Intel i5-7200U is a dual-core. There's your problem.
Yup. Dual core, 2.5 GHz base with 3.1 turbo, but in a thin (15mm) laptop it will throttle quickly. 15W TDP. Only 3 MB L3 cache.
Any modernish machine -- including this one -- is fine for light development. Working on a web site, a single app, even working on the Linux kernel.
But for things such as (what I do a lot) compiling the entire GNU toolchain from binutils and gdb to gcc and libc, or LLVM you need something stronger. And even more so for compiling a complete Linux distro (even a cut-down one).
If you want to do this on a laptop then get a 14" or 16" MacBook Pro with the 12 core CPU option (8 "performance" cores). But you're not going to get that for 1000 euro/dollars.

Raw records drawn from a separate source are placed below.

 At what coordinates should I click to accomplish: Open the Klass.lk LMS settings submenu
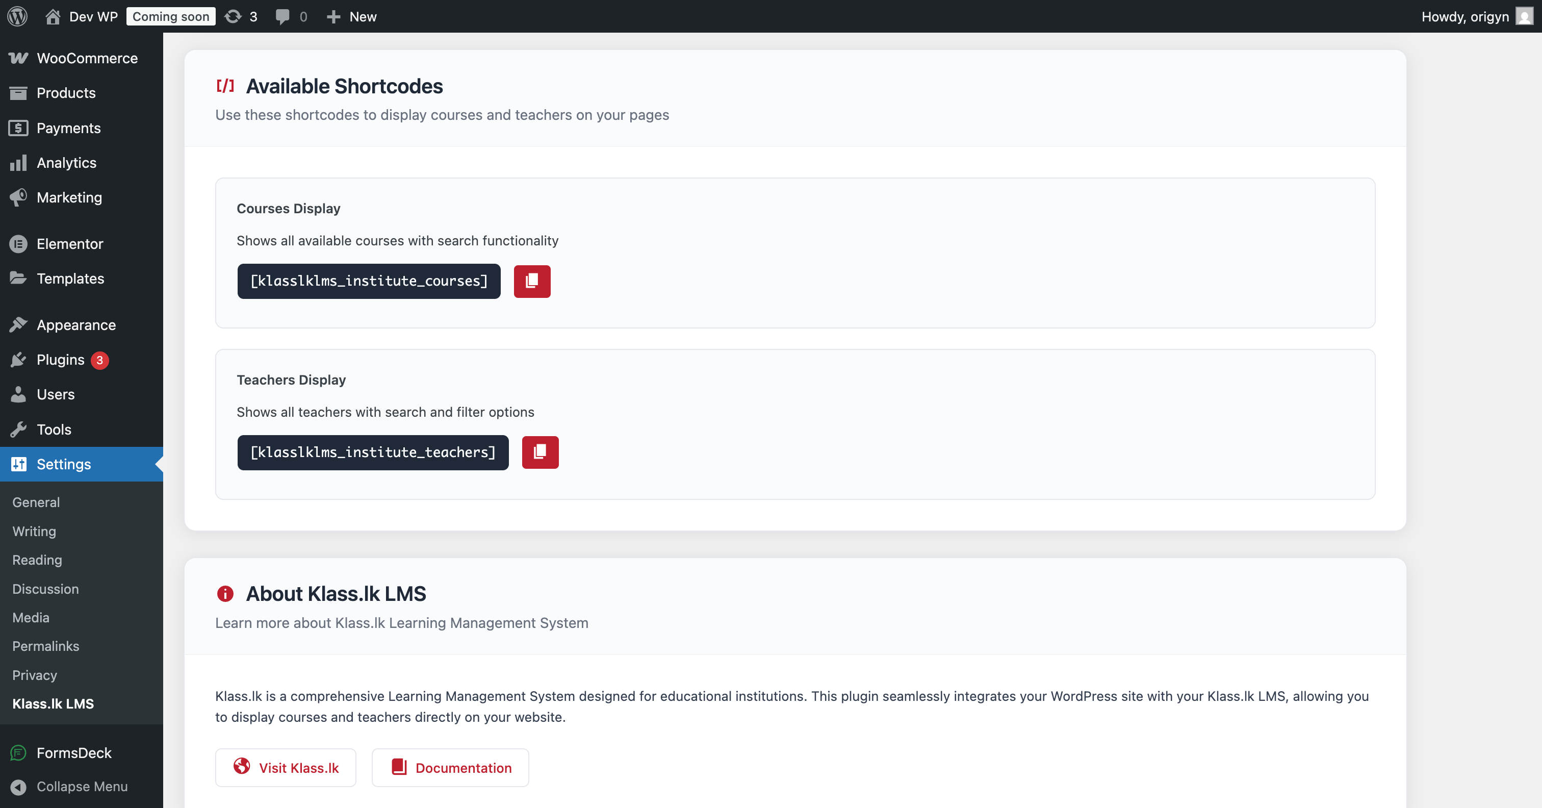pos(53,703)
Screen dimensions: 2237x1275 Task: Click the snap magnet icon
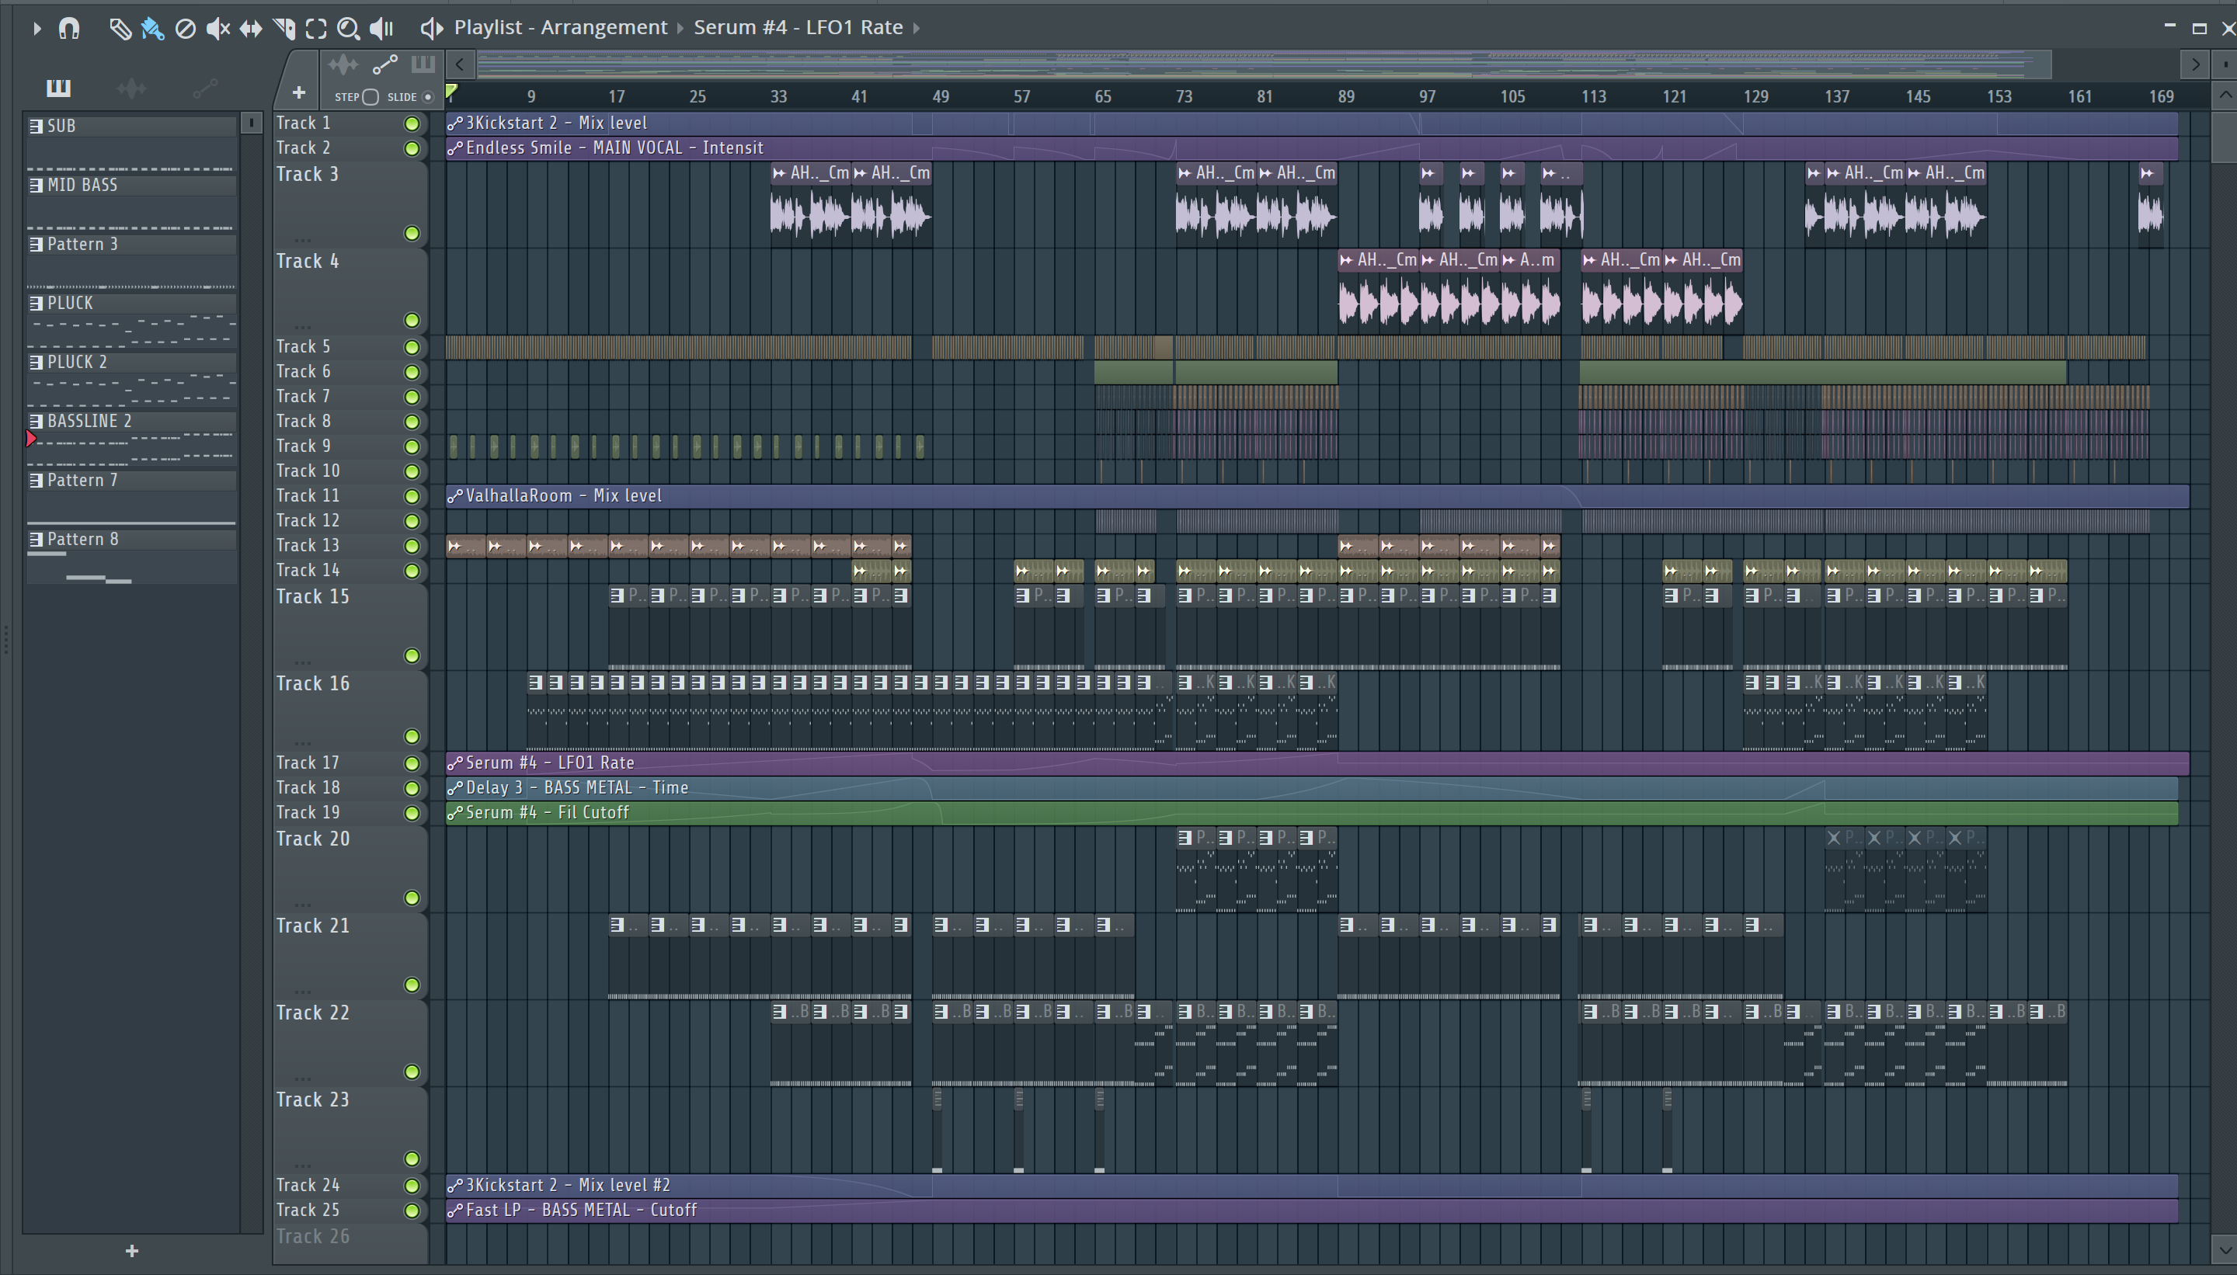tap(69, 29)
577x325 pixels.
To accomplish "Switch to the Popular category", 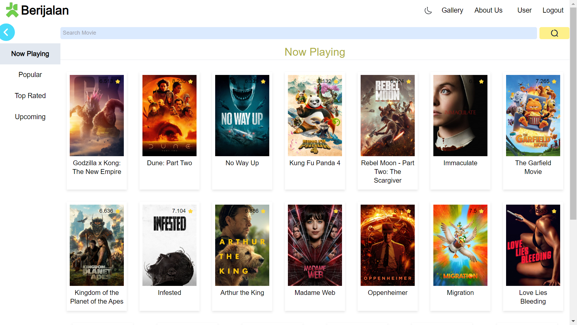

Otherwise make or buy a mini-tower.
In name-branch systems a 1000 euro budget is probably just enough to get an 8 core i7-12700T like this...
https://www.pbtech.co.nz/product/WKSHDT5684827/HP-ProDesk-Mini-400-G9-Desktop-PC-Intel-Core-i7-12... and maybe bump the RAM to 32 GB. Note: NZ$1525 is 855 euro.
Maybe you can get a 12 core (12 proper cores, not P+E) by building it yourself, or getting a shop to custom build for you. I'd suggest the Ryzen 9 7900 as a CPU.
Most things like that go to gamers with lots of bling and lots of price. For software development you don't need the bling. Just the CPU, a decent amount of RAM (at least 32 GB), however much disk space you need, and the cheapest video card you can find.